▸ **About this exercise**:
What the response needs is every record, repeated verbatim, and no images.
(Data for analysis)
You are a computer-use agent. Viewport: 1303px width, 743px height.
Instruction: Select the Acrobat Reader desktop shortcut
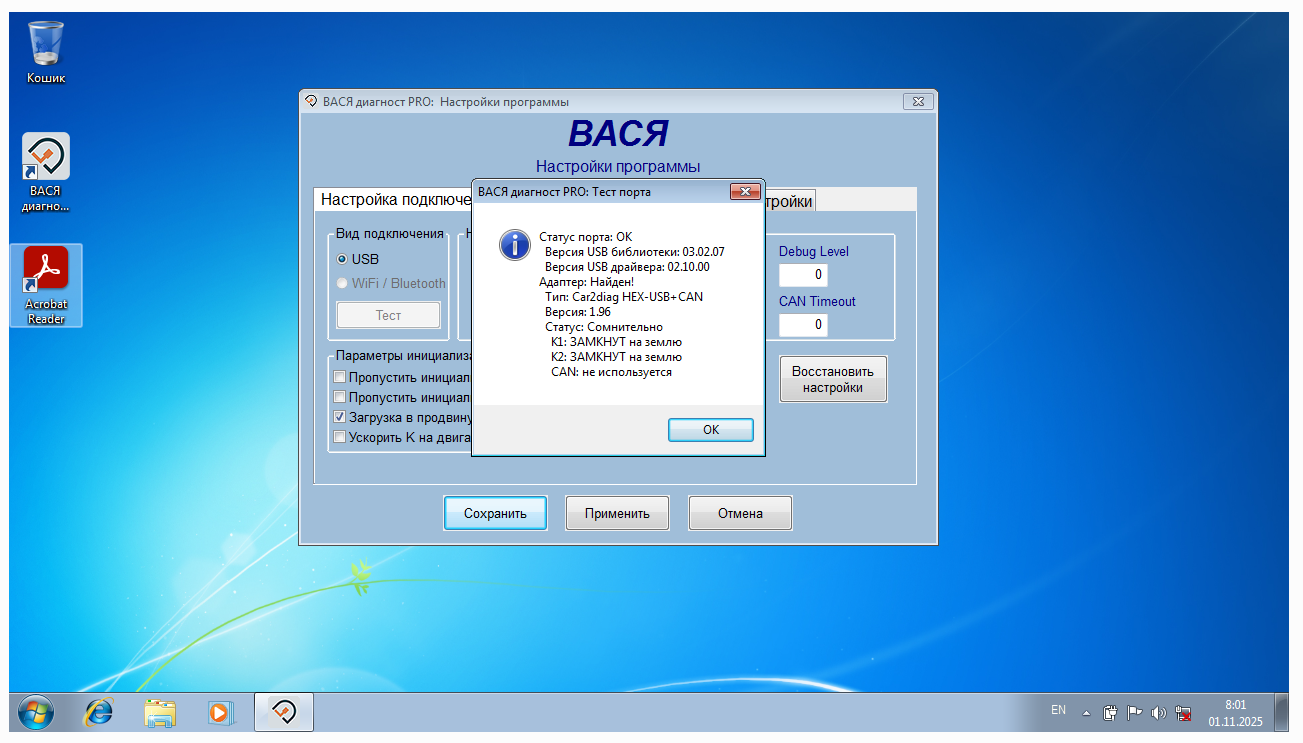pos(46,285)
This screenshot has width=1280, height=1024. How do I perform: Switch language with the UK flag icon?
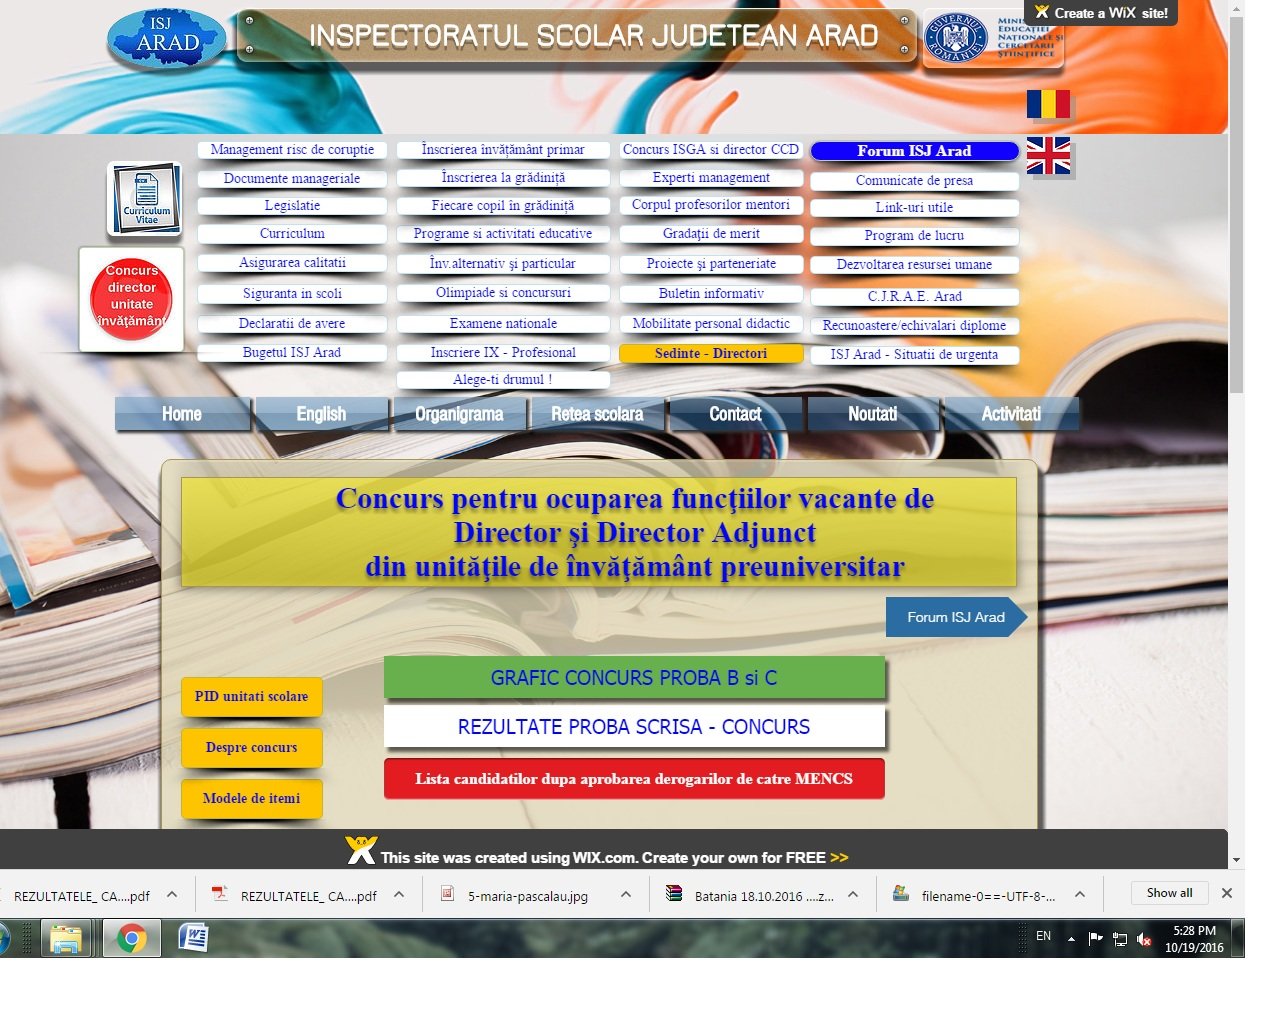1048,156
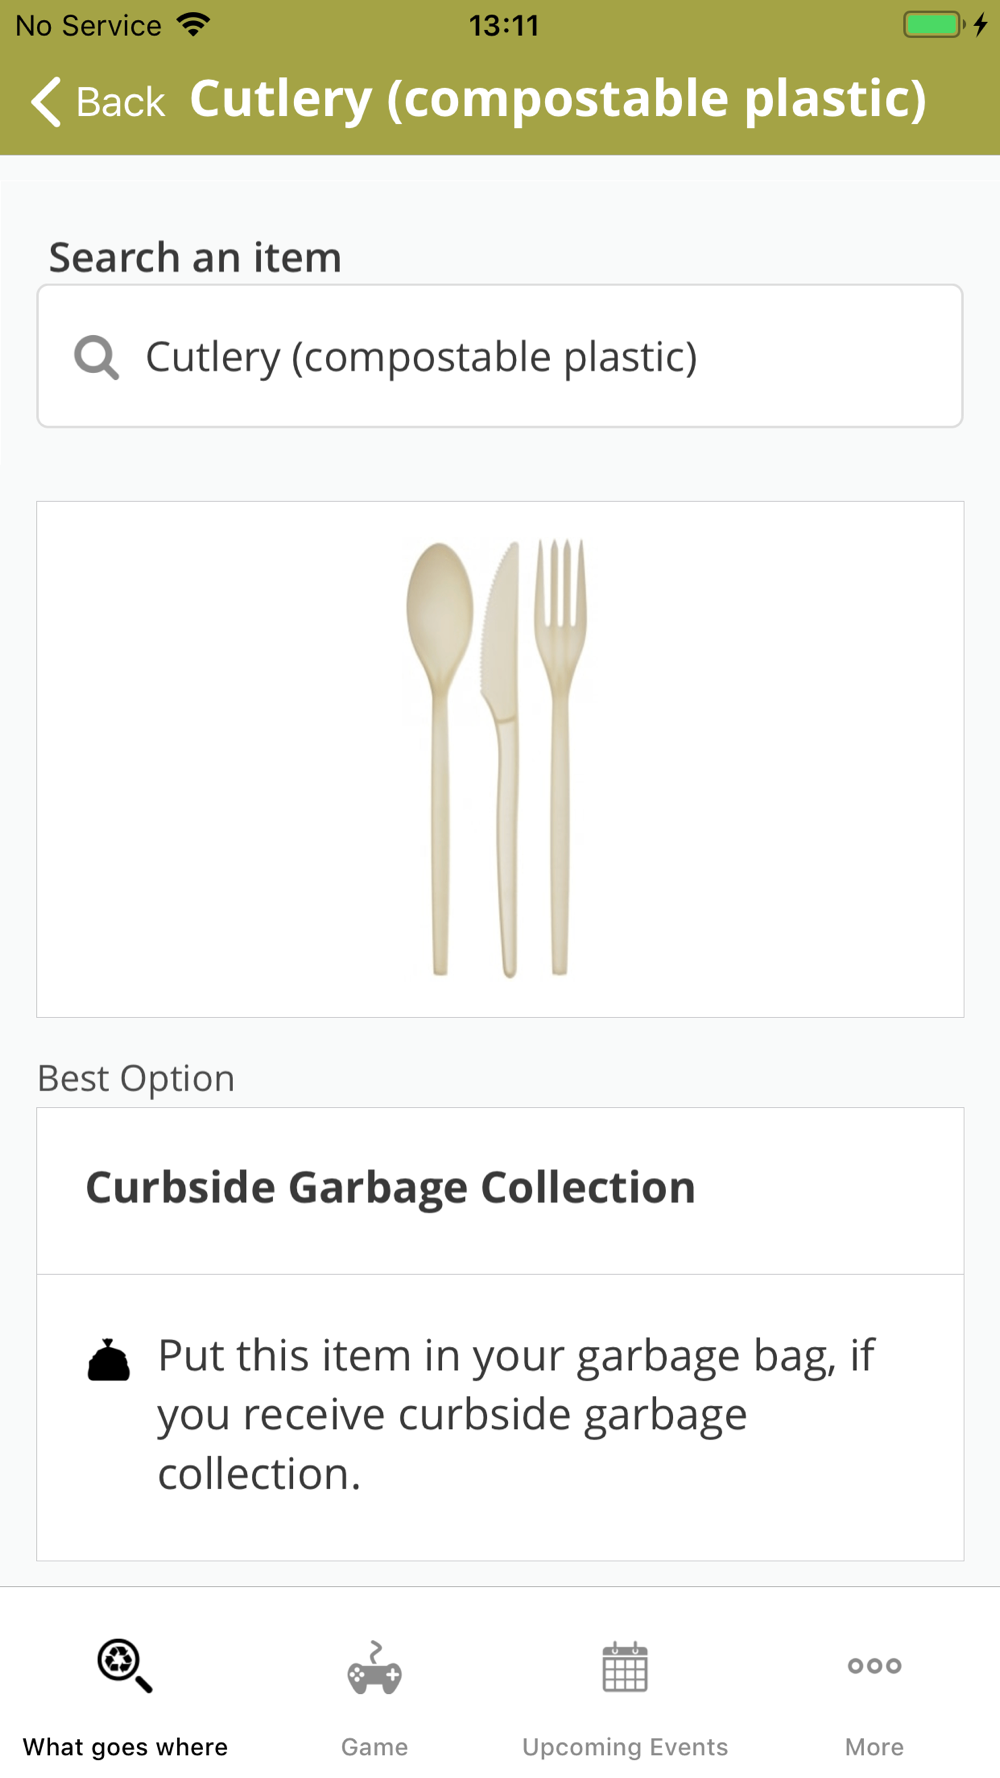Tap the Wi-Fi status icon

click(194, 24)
(End Data for analysis)
▸ **Exercise answer**:
You are a computer-use agent. Viewport: 1303px width, 743px height.
Instruction: Select the Acrobat Reader desktop shortcut
pos(46,285)
This screenshot has width=1280, height=1024. How do I perform: Switch language with the UK flag icon?
1048,156
Tap the Wi-Fi status icon

click(194, 24)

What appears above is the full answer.